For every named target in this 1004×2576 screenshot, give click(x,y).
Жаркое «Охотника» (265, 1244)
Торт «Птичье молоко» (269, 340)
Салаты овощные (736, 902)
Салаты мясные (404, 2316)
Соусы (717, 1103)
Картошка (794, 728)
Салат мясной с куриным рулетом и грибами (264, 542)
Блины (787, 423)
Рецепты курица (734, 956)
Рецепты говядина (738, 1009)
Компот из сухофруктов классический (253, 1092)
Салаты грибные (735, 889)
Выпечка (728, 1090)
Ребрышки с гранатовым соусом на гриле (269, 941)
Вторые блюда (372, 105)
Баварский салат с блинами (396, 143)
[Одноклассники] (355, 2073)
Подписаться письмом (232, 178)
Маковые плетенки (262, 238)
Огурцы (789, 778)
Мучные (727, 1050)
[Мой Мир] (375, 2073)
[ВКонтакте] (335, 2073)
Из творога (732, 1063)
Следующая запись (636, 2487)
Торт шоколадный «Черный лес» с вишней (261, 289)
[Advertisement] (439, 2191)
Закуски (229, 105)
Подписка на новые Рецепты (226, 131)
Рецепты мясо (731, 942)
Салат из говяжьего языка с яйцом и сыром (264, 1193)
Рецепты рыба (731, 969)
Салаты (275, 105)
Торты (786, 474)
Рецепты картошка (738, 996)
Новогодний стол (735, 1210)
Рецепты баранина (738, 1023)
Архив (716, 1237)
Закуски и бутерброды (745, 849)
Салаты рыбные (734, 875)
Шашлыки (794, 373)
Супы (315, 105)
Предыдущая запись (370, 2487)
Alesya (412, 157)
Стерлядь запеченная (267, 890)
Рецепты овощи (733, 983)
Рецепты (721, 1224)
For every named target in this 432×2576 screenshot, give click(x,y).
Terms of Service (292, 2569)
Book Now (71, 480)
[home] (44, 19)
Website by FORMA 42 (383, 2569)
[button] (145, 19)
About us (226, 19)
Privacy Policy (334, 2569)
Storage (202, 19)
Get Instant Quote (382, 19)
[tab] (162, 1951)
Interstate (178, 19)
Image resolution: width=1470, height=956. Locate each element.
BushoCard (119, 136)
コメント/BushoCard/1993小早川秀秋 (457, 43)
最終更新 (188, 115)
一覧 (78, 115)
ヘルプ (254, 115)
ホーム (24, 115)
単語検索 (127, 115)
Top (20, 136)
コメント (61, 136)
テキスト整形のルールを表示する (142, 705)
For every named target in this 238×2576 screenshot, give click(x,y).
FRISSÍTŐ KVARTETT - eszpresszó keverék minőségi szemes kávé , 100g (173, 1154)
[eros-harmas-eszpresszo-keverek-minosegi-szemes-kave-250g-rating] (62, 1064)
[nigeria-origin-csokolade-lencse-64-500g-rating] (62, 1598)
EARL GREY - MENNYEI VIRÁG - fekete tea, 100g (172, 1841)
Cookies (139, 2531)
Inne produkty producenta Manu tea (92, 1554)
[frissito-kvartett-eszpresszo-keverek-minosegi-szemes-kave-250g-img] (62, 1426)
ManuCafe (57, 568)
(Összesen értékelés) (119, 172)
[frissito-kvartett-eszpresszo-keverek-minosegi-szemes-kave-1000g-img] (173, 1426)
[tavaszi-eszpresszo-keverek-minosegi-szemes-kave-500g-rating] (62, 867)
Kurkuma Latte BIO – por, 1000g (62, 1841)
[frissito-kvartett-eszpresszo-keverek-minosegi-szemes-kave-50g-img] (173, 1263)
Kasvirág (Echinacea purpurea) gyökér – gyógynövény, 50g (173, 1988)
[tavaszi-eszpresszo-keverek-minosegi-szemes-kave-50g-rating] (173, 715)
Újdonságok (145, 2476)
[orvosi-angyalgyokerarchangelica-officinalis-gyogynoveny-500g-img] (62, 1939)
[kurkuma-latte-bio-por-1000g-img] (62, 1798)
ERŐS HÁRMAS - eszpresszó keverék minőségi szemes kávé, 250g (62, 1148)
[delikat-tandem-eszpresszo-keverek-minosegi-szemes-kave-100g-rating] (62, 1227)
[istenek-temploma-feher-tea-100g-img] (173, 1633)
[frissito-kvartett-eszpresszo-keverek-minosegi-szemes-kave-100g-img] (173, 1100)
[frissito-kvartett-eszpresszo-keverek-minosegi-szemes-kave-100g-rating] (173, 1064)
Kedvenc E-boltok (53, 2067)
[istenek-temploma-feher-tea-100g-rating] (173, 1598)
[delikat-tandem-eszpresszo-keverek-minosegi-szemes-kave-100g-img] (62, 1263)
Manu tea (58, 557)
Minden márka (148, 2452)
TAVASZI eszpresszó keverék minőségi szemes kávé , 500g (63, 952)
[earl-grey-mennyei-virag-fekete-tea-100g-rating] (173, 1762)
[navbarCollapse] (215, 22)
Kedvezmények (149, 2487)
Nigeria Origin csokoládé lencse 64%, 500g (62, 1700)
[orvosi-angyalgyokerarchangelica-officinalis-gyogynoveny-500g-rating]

▶ EXERCISE
Transcription of all the material must be exact.

▶ RESPONSE BELOW
For every named target in this 1004×2576 screenshot, give click(x,y).
Жаркое «Охотника» (265, 1244)
Торт «Птичье молоко» (269, 340)
Салаты овощные (736, 902)
Салаты мясные (404, 2316)
Соусы (717, 1103)
Картошка (794, 728)
Салат мясной с куриным рулетом и грибами (264, 542)
Блины (787, 423)
Рецепты курица (734, 956)
Рецепты говядина (738, 1009)
Компот из сухофруктов классический (253, 1092)
Салаты грибные (735, 889)
Выпечка (728, 1090)
Ребрышки с гранатовым соусом на гриле (269, 941)
Вторые блюда (372, 105)
Баварский салат с блинами (396, 143)
[Одноклассники] (355, 2073)
Подписаться письмом (232, 178)
Маковые плетенки (262, 238)
Огурцы (789, 778)
Мучные (727, 1050)
[Мой Мир] (375, 2073)
[ВКонтакте] (335, 2073)
Из творога (732, 1063)
Следующая запись (636, 2487)
Торт шоколадный «Черный лес» с вишней (261, 289)
[Advertisement] (439, 2191)
Закуски (229, 105)
Подписка на новые Рецепты (226, 131)
Рецепты мясо (731, 942)
Салат из говяжьего языка с яйцом и сыром (264, 1193)
Рецепты рыба (731, 969)
Салаты (275, 105)
Торты (786, 474)
Рецепты картошка (738, 996)
Новогодний стол (735, 1210)
Рецепты баранина (738, 1023)
Архив (716, 1237)
Закуски и бутерброды (745, 849)
Салаты рыбные (734, 875)
Шашлыки (794, 373)
Супы (315, 105)
Предыдущая запись (370, 2487)
Alesya (412, 157)
Стерлядь запеченная (267, 890)
Рецепты овощи (733, 983)
Рецепты (721, 1224)
For every named target in this 432×2576 screenshot, give click(x,y).
Terms of Service (292, 2569)
Book Now (71, 480)
[home] (44, 19)
Website by FORMA 42 (383, 2569)
[button] (145, 19)
About us (226, 19)
Privacy Policy (334, 2569)
Storage (202, 19)
Get Instant Quote (382, 19)
[tab] (162, 1951)
Interstate (178, 19)
Image resolution: width=1470, height=956. Locate each element.
BushoCard (119, 136)
コメント/BushoCard/1993小早川秀秋 (457, 43)
最終更新 (188, 115)
一覧 (78, 115)
ヘルプ (254, 115)
ホーム (24, 115)
単語検索 (127, 115)
Top (20, 136)
コメント (61, 136)
テキスト整形のルールを表示する (142, 705)
For every named target in this 238×2576 screenshot, give click(x,y).
FRISSÍTŐ KVARTETT - eszpresszó keverék minőségi szemes kávé , 100g (173, 1154)
[eros-harmas-eszpresszo-keverek-minosegi-szemes-kave-250g-rating] (62, 1064)
[nigeria-origin-csokolade-lencse-64-500g-rating] (62, 1598)
EARL GREY - MENNYEI VIRÁG - fekete tea, 100g (172, 1841)
Cookies (139, 2531)
Inne produkty producenta Manu tea (92, 1554)
[frissito-kvartett-eszpresszo-keverek-minosegi-szemes-kave-250g-img] (62, 1426)
ManuCafe (57, 568)
(Összesen értékelés) (119, 172)
[frissito-kvartett-eszpresszo-keverek-minosegi-szemes-kave-1000g-img] (173, 1426)
[tavaszi-eszpresszo-keverek-minosegi-szemes-kave-500g-rating] (62, 867)
Kurkuma Latte BIO – por, 1000g (62, 1841)
[frissito-kvartett-eszpresszo-keverek-minosegi-szemes-kave-50g-img] (173, 1263)
Kasvirág (Echinacea purpurea) gyökér – gyógynövény, 50g (173, 1988)
[tavaszi-eszpresszo-keverek-minosegi-szemes-kave-50g-rating] (173, 715)
Újdonságok (145, 2476)
[orvosi-angyalgyokerarchangelica-officinalis-gyogynoveny-500g-img] (62, 1939)
[kurkuma-latte-bio-por-1000g-img] (62, 1798)
ERŐS HÁRMAS - eszpresszó keverék minőségi szemes kávé, 250g (62, 1148)
[delikat-tandem-eszpresszo-keverek-minosegi-szemes-kave-100g-rating] (62, 1227)
[istenek-temploma-feher-tea-100g-img] (173, 1633)
[frissito-kvartett-eszpresszo-keverek-minosegi-szemes-kave-100g-img] (173, 1100)
[frissito-kvartett-eszpresszo-keverek-minosegi-szemes-kave-100g-rating] (173, 1064)
Kedvenc E-boltok (53, 2067)
[istenek-temploma-feher-tea-100g-rating] (173, 1598)
[delikat-tandem-eszpresszo-keverek-minosegi-szemes-kave-100g-img] (62, 1263)
Manu tea (58, 557)
Minden márka (148, 2452)
TAVASZI eszpresszó keverék minőségi szemes kávé , 500g (63, 952)
[earl-grey-mennyei-virag-fekete-tea-100g-rating] (173, 1762)
[navbarCollapse] (215, 22)
Kedvezmények (149, 2487)
Nigeria Origin csokoládé lencse 64%, 500g (62, 1700)
[orvosi-angyalgyokerarchangelica-officinalis-gyogynoveny-500g-rating]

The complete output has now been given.